**Extrait choisi:**
- - - - -
C’est au travers de sa parole que nous l’avons d’abord rencontré.

Une parole extrêmement vivante et vivifiante.

Quand il parlait, c’était toujours éveillant. En cela, il se distinguait de maints autres psychanalystes dont la parole était orthodoxée par une écriture préalable. Avec raison, il évitait la pente mortifiante de l’écrit.

Comme Lacan, il a privilégié la parole à l’écrit.

Il était l’autorité indiscutable de l’Association Lacanienne Internationale.

Cette place d’exception, il l’a assumée pleinement à sa façon et a pu dire qu’il ne pouvait l’assumer autrement. Il nous faudra trouver pour que l’ALI reste vivante, une autre forme d’autorité.

Sa curiosité était insatiable. C’était d’abord un clinicien. Pas seulement pour les  personnes qui s’adressaient à lui, mais clinicien de tout phénomène auquel il pouvait être confronté.

Pas de théorie pour la théorie avec lui, mais une interrogation inlassable du malaise.

Un désir extrêmement fort et une grande intelligence qui ont porté l’ALI pendant quarante ans.
- - - - -
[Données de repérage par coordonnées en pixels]
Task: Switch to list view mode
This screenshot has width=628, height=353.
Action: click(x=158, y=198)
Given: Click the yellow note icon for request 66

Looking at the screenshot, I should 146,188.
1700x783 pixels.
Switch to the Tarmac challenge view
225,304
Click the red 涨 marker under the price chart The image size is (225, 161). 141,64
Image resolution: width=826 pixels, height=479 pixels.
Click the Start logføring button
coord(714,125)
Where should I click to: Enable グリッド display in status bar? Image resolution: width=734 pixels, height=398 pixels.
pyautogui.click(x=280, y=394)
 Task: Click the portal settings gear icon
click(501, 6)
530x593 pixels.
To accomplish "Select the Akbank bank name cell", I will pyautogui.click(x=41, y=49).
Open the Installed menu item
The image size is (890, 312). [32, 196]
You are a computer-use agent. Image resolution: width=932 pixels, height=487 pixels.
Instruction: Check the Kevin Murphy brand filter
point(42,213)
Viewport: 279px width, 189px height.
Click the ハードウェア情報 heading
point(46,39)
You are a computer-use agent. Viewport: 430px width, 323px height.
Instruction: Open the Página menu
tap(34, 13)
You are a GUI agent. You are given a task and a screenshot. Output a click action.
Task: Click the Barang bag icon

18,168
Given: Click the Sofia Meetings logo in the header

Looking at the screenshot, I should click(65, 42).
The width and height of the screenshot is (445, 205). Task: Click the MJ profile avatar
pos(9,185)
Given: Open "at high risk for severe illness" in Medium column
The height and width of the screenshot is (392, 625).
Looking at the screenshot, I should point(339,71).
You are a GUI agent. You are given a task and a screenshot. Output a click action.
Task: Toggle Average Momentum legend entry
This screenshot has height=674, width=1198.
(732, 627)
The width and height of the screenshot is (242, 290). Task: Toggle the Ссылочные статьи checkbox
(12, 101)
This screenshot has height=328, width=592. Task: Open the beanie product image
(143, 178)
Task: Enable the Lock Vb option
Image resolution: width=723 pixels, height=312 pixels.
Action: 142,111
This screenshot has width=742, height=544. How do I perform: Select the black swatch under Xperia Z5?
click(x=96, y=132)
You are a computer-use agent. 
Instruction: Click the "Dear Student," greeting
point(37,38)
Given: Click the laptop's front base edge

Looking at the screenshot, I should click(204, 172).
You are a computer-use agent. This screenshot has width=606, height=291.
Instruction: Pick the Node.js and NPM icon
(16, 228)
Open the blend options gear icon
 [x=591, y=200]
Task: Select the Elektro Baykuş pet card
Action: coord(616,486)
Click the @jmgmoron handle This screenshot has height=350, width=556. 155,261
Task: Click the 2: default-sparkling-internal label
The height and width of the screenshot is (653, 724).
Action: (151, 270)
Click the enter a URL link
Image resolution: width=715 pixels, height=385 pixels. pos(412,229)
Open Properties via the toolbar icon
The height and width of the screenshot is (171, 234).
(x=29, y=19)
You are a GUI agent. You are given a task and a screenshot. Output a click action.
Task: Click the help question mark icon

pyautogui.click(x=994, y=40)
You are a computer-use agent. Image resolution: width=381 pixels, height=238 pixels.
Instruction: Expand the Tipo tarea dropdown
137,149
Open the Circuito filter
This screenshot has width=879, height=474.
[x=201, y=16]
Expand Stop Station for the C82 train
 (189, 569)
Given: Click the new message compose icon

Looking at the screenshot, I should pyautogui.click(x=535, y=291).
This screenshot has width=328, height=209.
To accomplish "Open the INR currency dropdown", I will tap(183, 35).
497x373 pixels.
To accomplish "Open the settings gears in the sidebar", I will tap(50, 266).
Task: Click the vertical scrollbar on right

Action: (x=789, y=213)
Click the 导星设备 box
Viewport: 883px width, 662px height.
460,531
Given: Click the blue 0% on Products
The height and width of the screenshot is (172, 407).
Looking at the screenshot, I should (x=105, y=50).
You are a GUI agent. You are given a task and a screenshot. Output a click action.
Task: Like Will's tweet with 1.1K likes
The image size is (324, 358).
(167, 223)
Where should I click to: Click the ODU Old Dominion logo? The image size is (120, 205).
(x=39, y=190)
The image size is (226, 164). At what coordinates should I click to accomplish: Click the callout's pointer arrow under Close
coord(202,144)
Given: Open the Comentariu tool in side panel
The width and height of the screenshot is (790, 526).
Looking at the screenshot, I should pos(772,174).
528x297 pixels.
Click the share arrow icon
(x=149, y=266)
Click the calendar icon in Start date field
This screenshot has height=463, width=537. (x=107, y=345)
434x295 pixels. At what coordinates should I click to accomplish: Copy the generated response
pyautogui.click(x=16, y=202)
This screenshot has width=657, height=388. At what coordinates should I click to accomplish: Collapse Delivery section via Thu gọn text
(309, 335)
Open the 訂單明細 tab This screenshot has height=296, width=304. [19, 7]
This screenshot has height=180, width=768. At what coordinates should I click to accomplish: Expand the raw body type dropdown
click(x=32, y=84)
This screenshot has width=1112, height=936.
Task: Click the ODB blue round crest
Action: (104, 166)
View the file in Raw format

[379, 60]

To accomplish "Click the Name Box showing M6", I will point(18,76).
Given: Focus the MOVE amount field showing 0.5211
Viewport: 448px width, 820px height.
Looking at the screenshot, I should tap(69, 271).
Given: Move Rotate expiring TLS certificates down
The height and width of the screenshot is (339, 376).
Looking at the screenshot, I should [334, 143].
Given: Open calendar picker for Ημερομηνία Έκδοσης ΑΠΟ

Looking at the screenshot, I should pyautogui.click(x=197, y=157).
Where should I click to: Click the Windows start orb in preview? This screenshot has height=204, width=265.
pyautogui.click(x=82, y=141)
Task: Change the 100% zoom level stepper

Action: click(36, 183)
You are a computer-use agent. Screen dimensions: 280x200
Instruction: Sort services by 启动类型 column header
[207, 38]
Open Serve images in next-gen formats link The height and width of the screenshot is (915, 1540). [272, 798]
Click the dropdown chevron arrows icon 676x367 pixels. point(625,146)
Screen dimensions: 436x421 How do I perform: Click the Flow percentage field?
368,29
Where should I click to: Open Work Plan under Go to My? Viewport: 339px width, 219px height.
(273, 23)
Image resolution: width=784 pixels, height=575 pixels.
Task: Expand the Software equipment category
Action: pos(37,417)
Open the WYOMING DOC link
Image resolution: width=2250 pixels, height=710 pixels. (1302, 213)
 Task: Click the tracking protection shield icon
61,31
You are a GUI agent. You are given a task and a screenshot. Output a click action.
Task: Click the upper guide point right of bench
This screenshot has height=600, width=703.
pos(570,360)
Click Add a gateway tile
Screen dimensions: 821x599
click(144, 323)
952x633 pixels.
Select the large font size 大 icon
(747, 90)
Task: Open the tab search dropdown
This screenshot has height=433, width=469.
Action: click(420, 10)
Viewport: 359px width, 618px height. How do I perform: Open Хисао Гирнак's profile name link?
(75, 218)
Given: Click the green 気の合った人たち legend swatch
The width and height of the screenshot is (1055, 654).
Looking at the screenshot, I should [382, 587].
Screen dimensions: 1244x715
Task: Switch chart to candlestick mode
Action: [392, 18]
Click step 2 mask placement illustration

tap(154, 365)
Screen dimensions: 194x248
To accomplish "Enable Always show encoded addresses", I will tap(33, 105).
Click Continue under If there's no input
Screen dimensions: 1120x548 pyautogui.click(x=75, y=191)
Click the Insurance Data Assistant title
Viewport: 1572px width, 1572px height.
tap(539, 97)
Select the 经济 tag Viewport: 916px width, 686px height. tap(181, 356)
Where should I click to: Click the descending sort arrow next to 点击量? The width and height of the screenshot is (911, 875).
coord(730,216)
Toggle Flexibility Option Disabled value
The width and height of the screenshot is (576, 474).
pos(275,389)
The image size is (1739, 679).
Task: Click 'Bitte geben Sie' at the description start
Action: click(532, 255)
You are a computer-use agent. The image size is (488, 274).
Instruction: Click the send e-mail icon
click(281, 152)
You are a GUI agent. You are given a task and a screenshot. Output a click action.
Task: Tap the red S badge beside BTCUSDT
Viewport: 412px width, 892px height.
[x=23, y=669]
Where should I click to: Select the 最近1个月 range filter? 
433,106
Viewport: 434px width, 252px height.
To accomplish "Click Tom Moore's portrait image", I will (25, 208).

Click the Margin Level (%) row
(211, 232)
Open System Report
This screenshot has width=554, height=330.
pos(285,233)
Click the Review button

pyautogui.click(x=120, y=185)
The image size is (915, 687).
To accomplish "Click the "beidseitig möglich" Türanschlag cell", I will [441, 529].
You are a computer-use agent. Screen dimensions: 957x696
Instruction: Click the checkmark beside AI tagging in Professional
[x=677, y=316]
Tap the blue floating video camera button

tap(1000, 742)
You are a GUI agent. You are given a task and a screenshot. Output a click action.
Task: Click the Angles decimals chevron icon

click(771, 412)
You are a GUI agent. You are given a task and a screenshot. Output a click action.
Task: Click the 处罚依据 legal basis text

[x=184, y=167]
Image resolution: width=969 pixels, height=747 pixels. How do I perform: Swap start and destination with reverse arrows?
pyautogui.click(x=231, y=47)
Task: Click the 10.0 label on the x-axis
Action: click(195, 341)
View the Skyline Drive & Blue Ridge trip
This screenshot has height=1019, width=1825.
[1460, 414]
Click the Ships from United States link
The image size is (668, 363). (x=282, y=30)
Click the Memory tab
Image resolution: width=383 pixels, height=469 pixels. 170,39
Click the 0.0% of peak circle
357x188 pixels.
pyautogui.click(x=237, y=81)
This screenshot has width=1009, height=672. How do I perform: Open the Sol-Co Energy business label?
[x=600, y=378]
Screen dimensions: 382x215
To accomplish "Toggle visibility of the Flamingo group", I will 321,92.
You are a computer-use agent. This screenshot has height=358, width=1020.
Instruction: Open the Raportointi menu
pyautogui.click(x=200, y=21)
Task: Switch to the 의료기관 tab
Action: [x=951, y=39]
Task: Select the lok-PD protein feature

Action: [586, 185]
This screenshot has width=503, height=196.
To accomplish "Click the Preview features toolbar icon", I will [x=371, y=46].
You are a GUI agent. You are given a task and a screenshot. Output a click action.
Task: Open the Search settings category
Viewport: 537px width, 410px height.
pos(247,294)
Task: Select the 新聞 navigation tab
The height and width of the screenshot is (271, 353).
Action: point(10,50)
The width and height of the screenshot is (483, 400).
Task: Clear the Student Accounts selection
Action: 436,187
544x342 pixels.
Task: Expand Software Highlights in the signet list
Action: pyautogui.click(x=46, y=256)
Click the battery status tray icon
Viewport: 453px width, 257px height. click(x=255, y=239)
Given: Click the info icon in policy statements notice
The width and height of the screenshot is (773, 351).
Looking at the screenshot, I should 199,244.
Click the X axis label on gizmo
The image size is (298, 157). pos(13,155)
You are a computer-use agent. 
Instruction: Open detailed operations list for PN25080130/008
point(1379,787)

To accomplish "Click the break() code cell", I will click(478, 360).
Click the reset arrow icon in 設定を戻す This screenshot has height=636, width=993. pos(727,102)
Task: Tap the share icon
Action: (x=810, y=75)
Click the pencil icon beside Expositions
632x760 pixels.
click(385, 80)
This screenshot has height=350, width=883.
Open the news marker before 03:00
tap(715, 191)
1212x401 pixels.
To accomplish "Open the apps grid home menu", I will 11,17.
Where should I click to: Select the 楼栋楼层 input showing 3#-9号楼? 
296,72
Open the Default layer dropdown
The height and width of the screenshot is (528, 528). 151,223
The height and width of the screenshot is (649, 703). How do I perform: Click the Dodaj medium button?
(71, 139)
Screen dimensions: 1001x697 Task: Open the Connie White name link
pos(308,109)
- - - - -
**Consigne 1:**
Répondez à ces questions sur l'extrait choisi :
(a) Avec qui l'extrait choisi le rapproche-t-il pour avoir préféré la parole à l'écrit ?
(b) De quelle association était-il l'autorité indiscutable ?
(c) Pendant combien d'années son désir et son intelligence ont-ils porté l'ALI ?
**Consigne 2:** Traduisez en anglais cette phrase de l'extrait choisi : « C’était d’abord un clinicien. »
Les données ne servent à rien ici.

**Réponse 1:**
(a) Avec Lacan.
(b) De l'Association Lacanienne Internationale.
(c) Pendant quarante ans.

**Réponse 2:** He was first and foremost a clinician.